= Andrew Beveridge Doig =

Scottish minister and missionary

Andrew Beveridge Doig (18 September 1914 - 21 December 1997) was a Scottish minister and African missionary of the Church of Scotland who served as Moderator of the General Assembly in 1981/2.

==Life==
He was born in Carluke on 18 September 1914 the son of George Doig, a railway clerk, originally from Kirriemuir, and his wife Hannah Andrew Beveridge. He was educated at Hyndland Secondary School in Glasgow and attended the Broomhill Church there. He then studied Arts and Divinity at Glasgow University graduating BD around 1936. He then did postgraduate study at the Union Theological Seminary in New York City in the USA. Under the influence of his mother and the evangelist, D. P. Thomson, he was ordained as a Church of Scotland missionary in 1938, and sought to spread Christianity in Africa.

In April 1939 he went to Blantyre, Nyasaland to do missionary work for various churches.
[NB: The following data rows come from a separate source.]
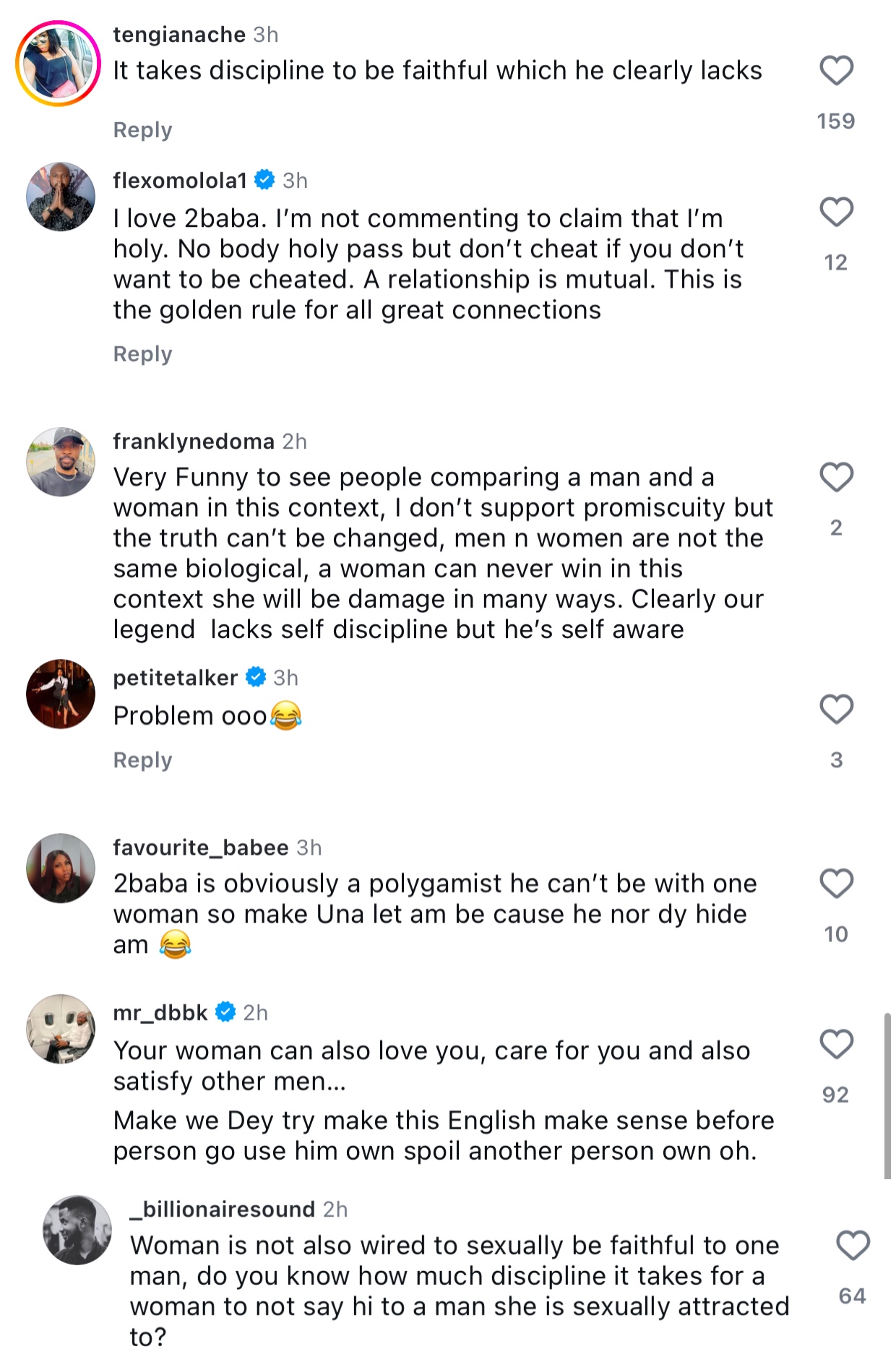The width and height of the screenshot is (896, 1370).
Task: Reply to tengianache's comment
Action: point(142,130)
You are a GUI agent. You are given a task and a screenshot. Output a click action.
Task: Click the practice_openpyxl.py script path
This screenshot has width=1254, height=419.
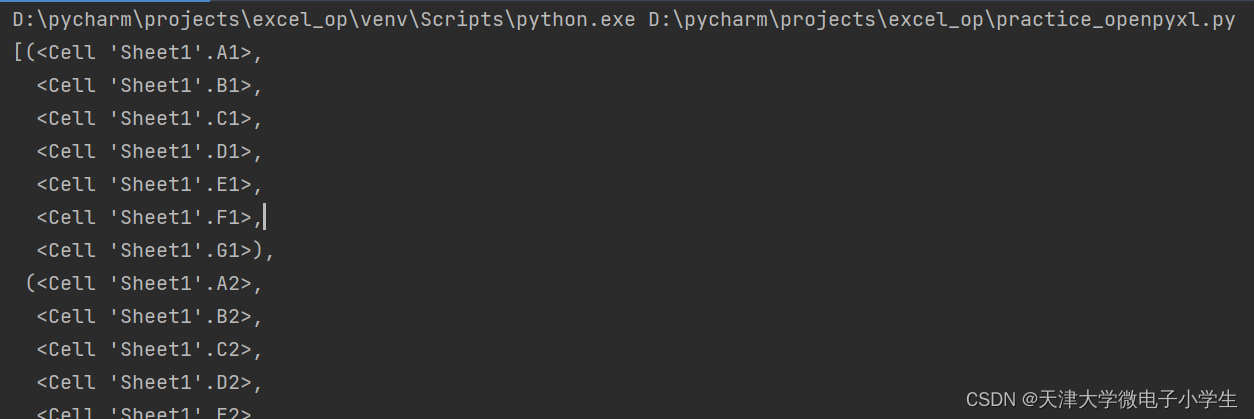click(942, 20)
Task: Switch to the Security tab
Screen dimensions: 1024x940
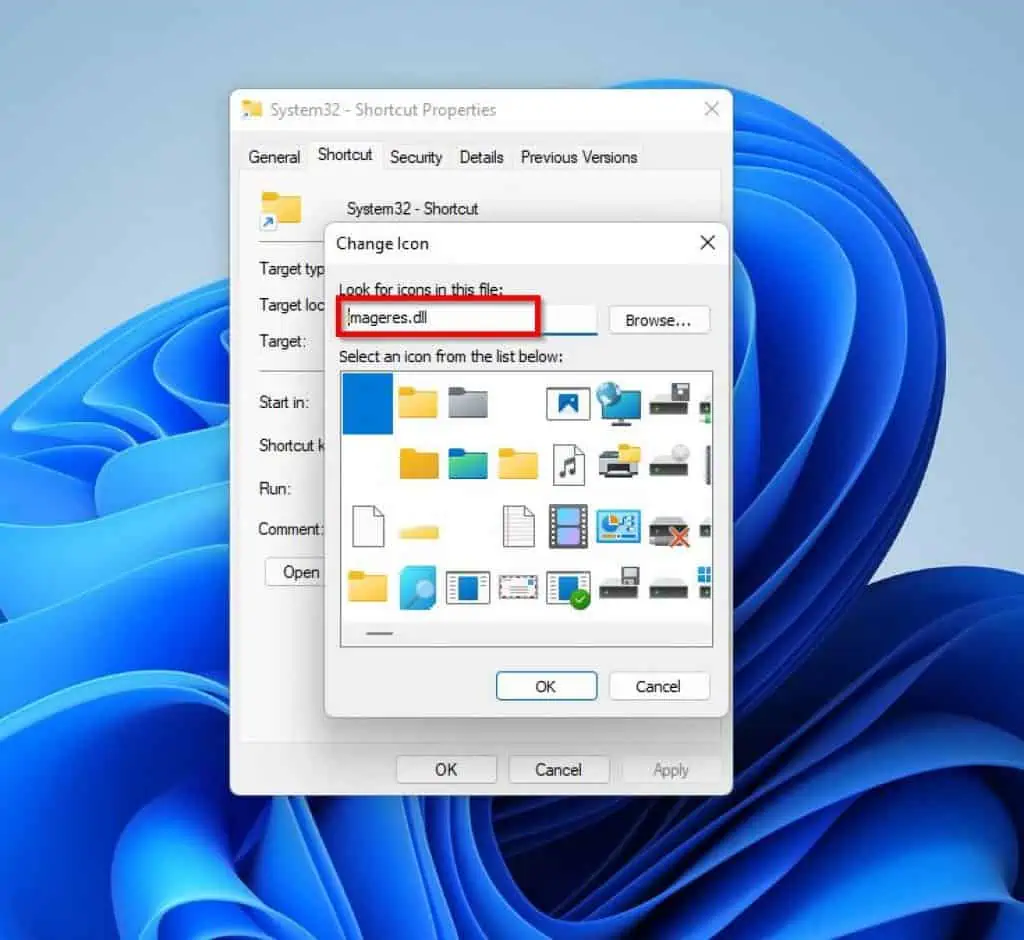Action: pos(416,157)
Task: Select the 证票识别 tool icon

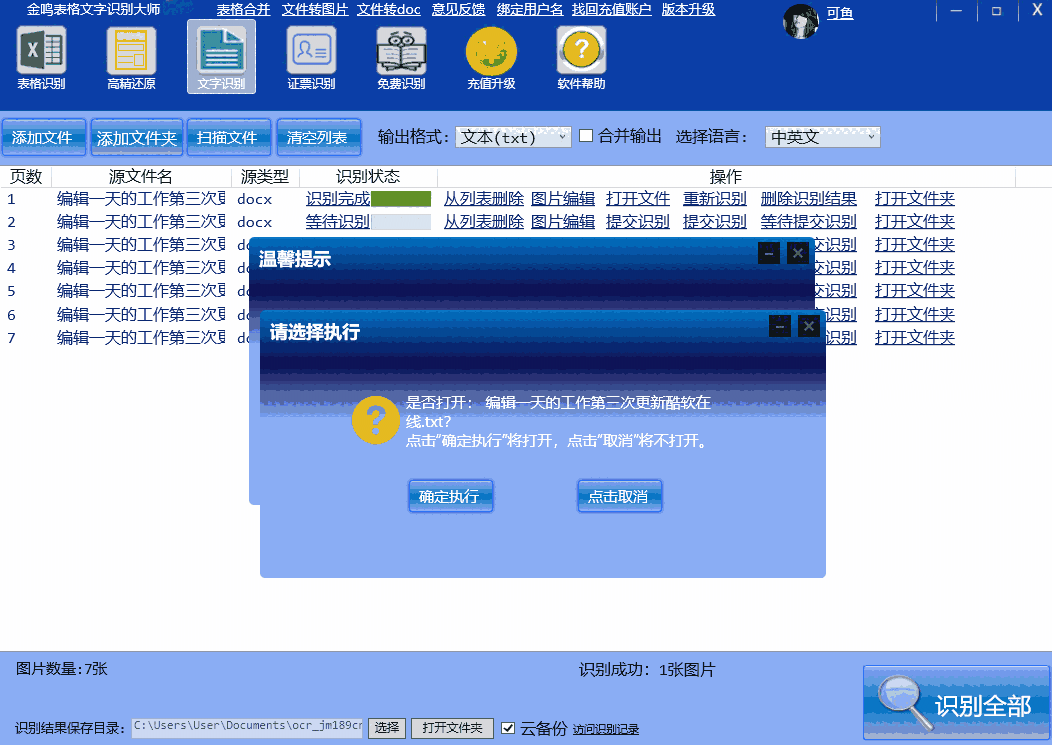Action: (x=310, y=56)
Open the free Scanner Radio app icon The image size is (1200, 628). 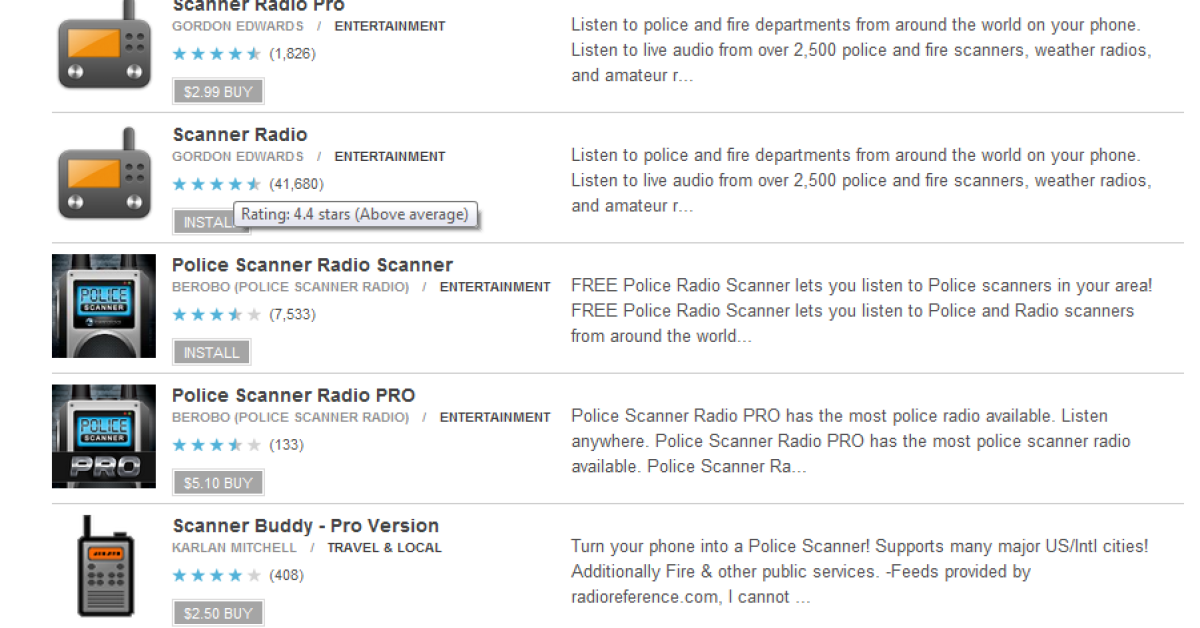[x=104, y=174]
At the advent of the Second World War he became Army Chaplain to the King's African Rifles and served in Ethiopia and Kenya. In 1946 he became part of Nyasaland's Legislative Council.
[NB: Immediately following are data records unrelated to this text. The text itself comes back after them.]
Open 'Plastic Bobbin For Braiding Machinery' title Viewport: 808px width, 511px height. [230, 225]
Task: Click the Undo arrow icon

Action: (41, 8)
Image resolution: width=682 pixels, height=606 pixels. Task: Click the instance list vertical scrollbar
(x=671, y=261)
In 1951 he met Hastings Banda in Nyasaland. Although originally seeing Banda as a good influence he ultimately ended in opposition to him when he was famously a Church of Scotland envoy asking for clemency at the trial of Orton Chirwa. This resulted in the death sentence being changed to life imprisonment.

In 1953 he was briefly a Member of Parliament for the short-lived Federation of Rhodesia and Nyasaland.
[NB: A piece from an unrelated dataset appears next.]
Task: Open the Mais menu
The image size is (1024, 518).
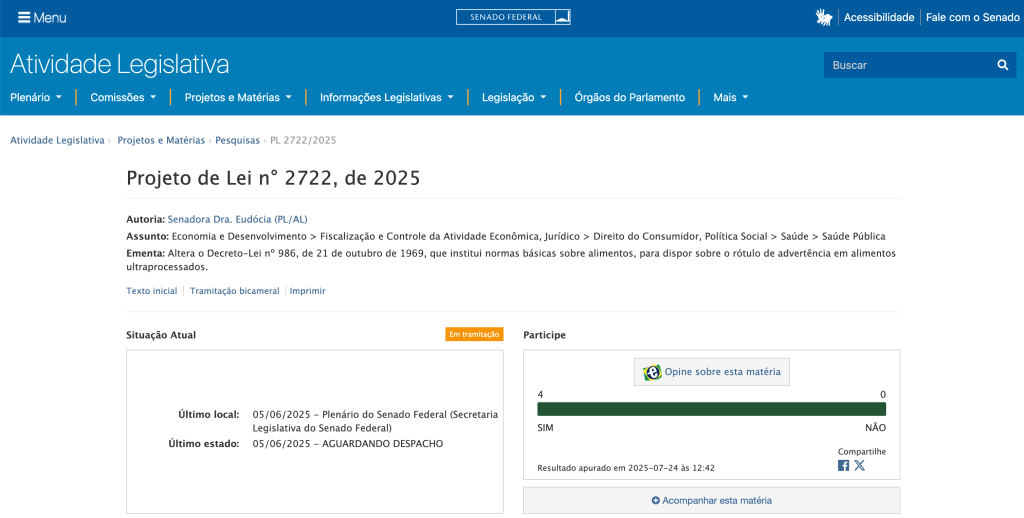Action: point(730,97)
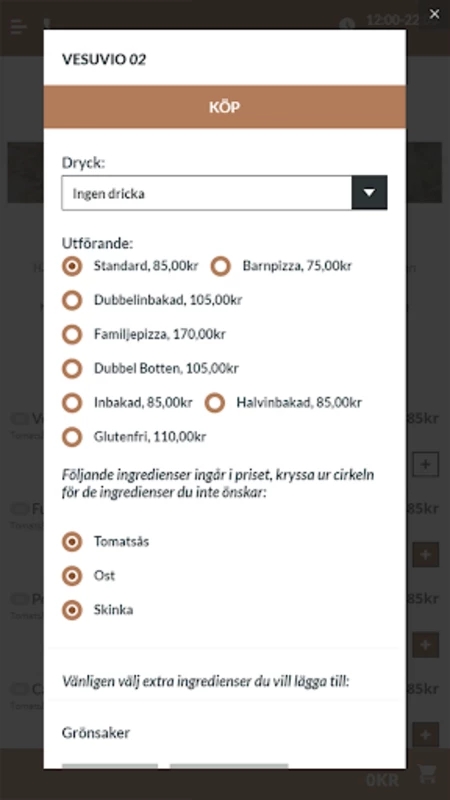
Task: Click the opening hours clock icon
Action: click(347, 24)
From 1962 to 1972 he was minister of Kings Park Church in Dalkeith. From 1972 to 1981 he was General Secretary of the National Bible Society of Scotland. He was an Executive Committee Member (representing Europe) for the United Bible Societies.

His role as Moderator came in 1981 immediately after his retirement from the National Bible Society. His most unusual duty during his term of office was to represent the Church of Scotland at the marriage of Prince Charles and Lady Diana. He was succeeded in 1982 by Very Rev John McIntyre.

He died in his cottage at Moulin near Pitlochry on 21 December 1997.

==Publications==
- The Missionary Motive and the Missionary Approach (1939)
- Its People That Count (1997)

==Family==
In 1940 he married fellow-missionary Annie Nicol ("Nan") Carruthers, who died in Nyasaland in 1947. They had one daughter.

In 1950 he married Barbara Young, headmistress of a girls school in Blantyre, Malawi (originally from Leven, Fife) in Leven. They had one son and one daughter.